Image used for representational purpose only. Photograph: Dado Ruvic/Illustration/Reuters

China has all along opposed moves to overstretch the concept of national security or politicise trade and tech issues, Chinese foreign ministry spokesperson Guo Jiakun told a media briefing in Beijing while replying to a question on several countries either banning the use of DeepSeek or restricting its use by officials over suspicions of data leaks.

 

"We have never asked and will never ask any company or individual to collect or store data against laws," Guo said, referring to apprehensions concerning China's 2017 national intelligence law which gave the Chinese government powers over private companies."

China has all along opposed moves to overstretch the concept of national security or politicise trade and tech issues.

"We will firmly protect the lawful rights and interests of Chinese companies," Guo said.

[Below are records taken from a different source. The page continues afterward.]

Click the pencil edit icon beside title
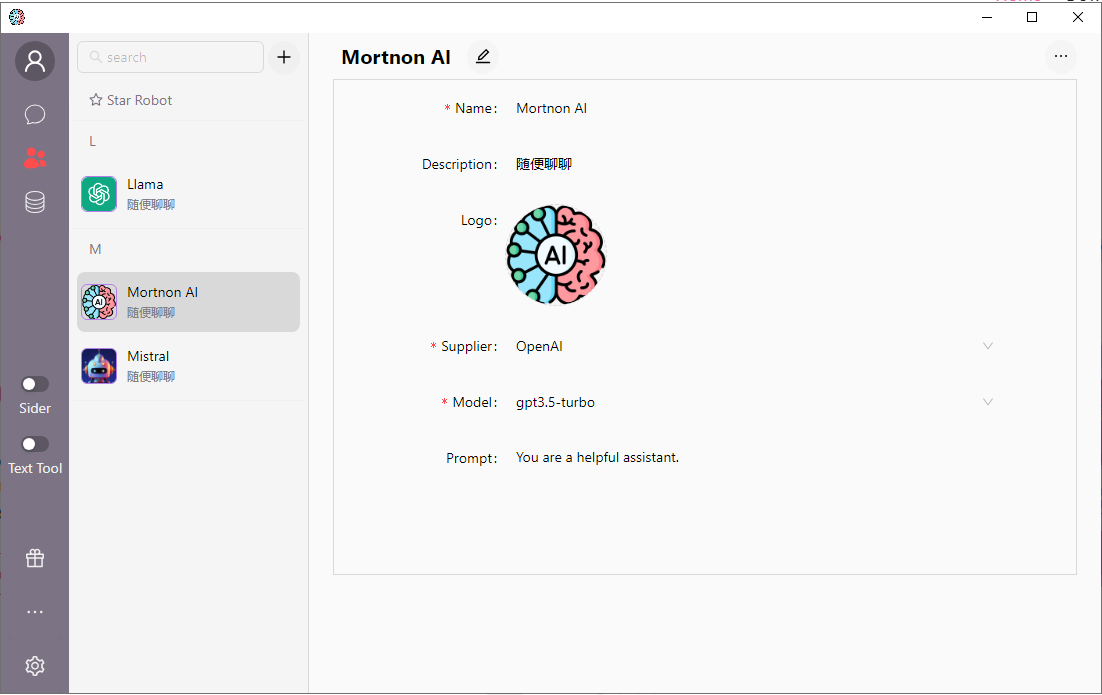 coord(483,57)
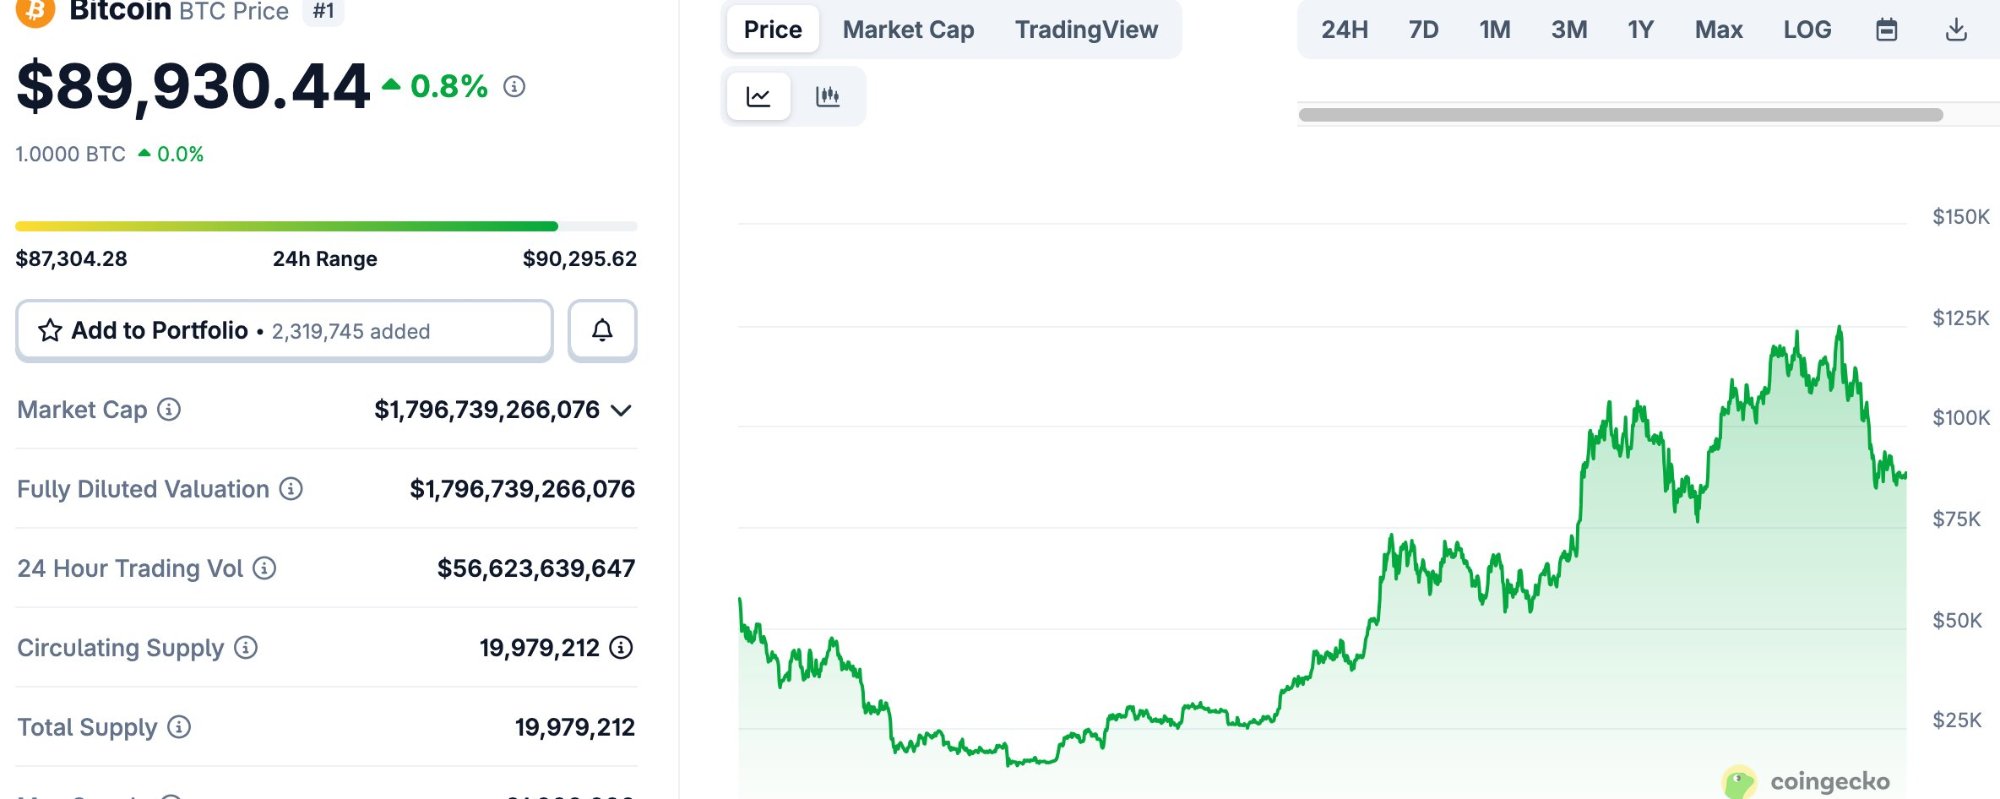The image size is (2000, 799).
Task: Click the Bitcoin BTC logo icon
Action: coord(36,12)
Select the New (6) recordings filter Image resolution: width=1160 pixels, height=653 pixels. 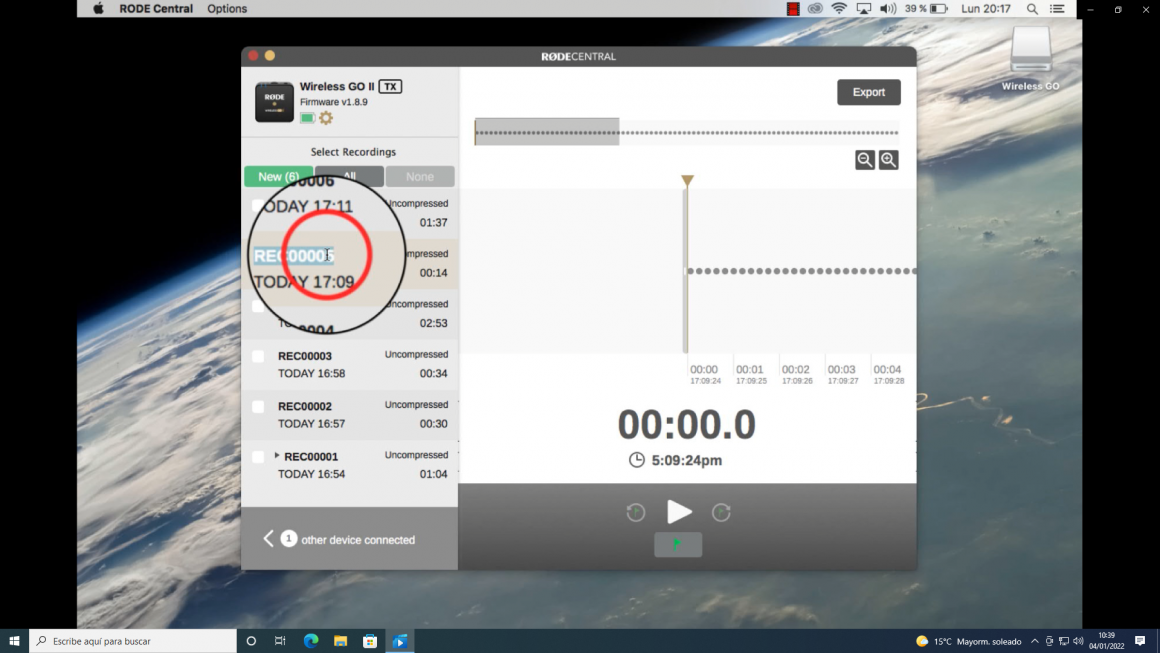click(278, 176)
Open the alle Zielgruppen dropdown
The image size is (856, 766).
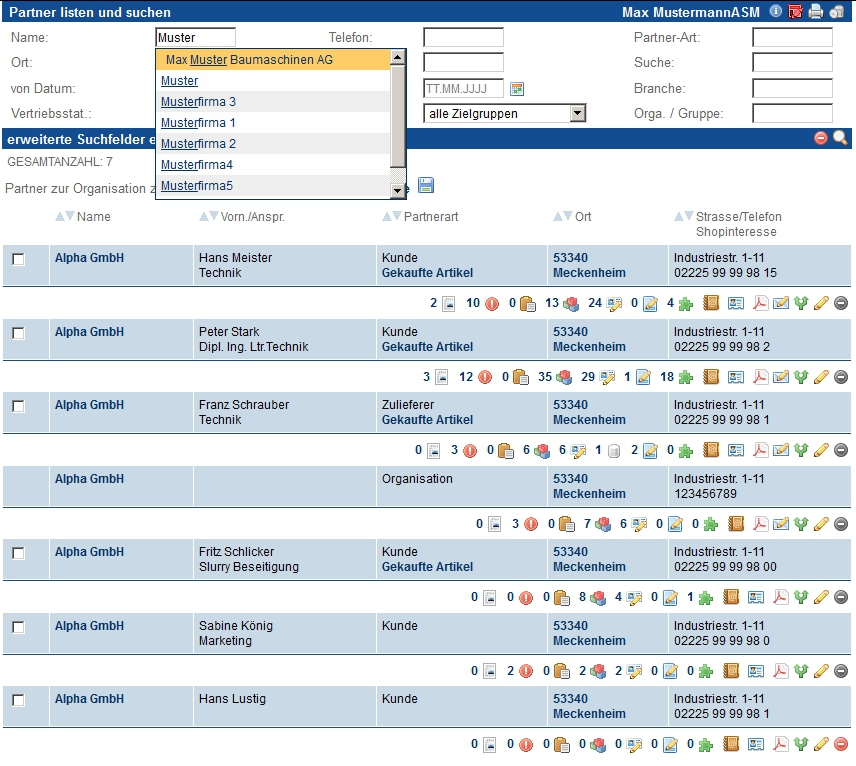tap(577, 113)
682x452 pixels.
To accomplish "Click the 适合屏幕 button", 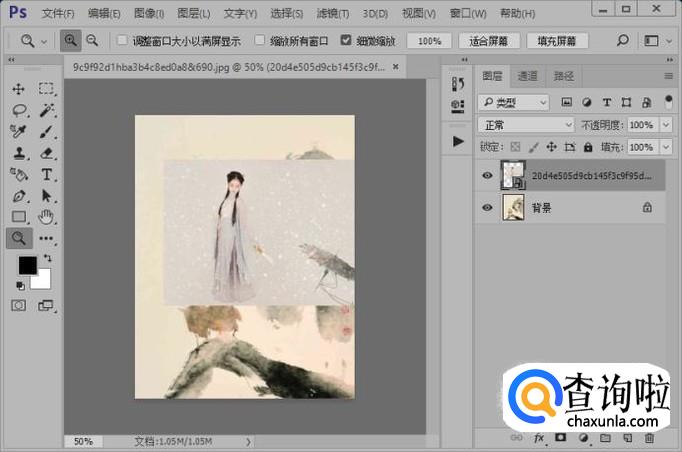I will point(489,41).
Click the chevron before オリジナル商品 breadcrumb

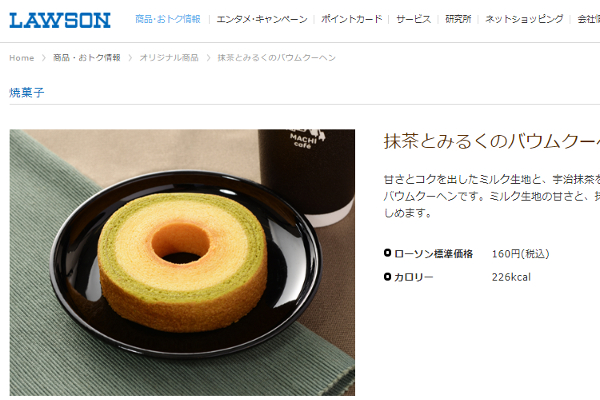point(130,58)
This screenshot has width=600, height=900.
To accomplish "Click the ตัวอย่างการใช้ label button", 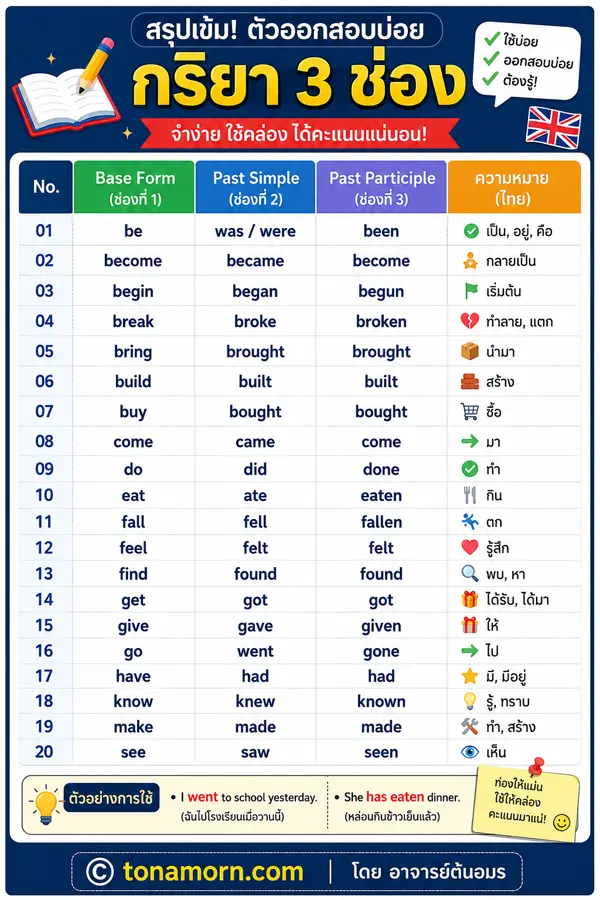I will click(111, 798).
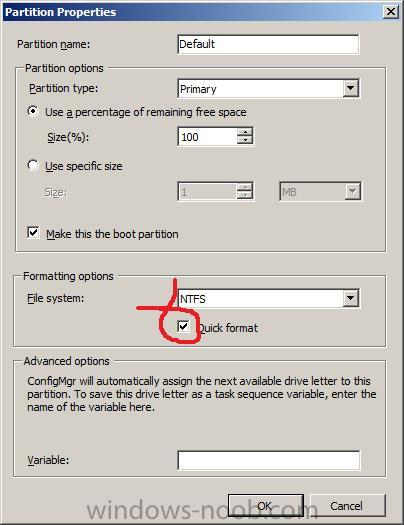Open the Partition type dropdown arrow
Viewport: 404px width, 525px height.
(x=350, y=88)
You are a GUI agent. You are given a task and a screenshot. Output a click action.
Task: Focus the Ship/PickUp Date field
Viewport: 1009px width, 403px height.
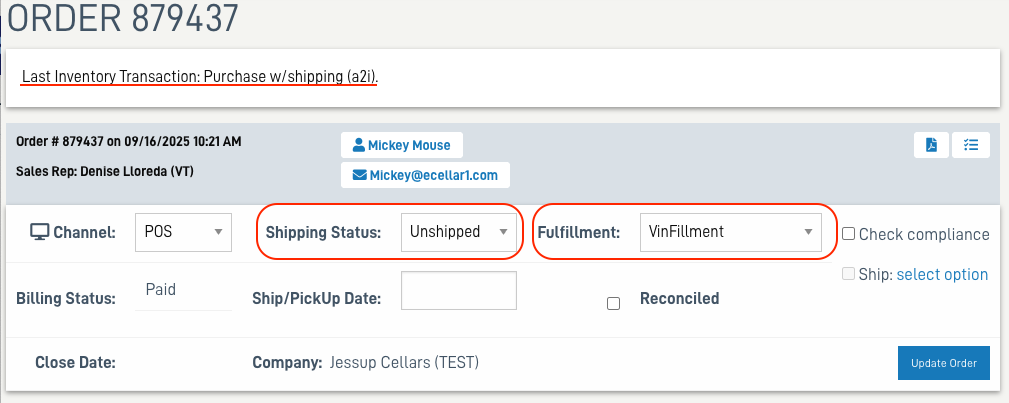[458, 291]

India's finance ministry has directed its officers not to download or use AI tools and apps such as ChatGPT and DeepSeek in office computers and devices, saying they pose confidentiality risks to data and documents.

In a communication last month to all its departments, the ministry said AI tools and AI apps in office devices may be strictly avoided.

It has been determined that AI tools and AI apps (such as ChatGPT, DeepSeek etc) in the office computers and devices pose risks for confidentiality of government data and documents, the Department of Expenditure under the ministry said in a note on January 29.

South Korea has blocked its government departments from accessing DeepSeek.

According to media reports, Italy, Australia, the US and Japan also blocked access to DeepSeek.

DeepSeek's latest AI offering has drawn global attention for its low-cost model -- at just $6 million against global average of billions of dollars.

Further, DeepSeek's R1 used a fraction of compute power as compared to established AI models like ChatGPT.

DeepSeek overtook ChatGPT as the top-ranked free app on Apple's Appstore, as the US tech industry -- that has long-justified injecting billions of dollars into AI investments -- watched in sheer disbelief last week.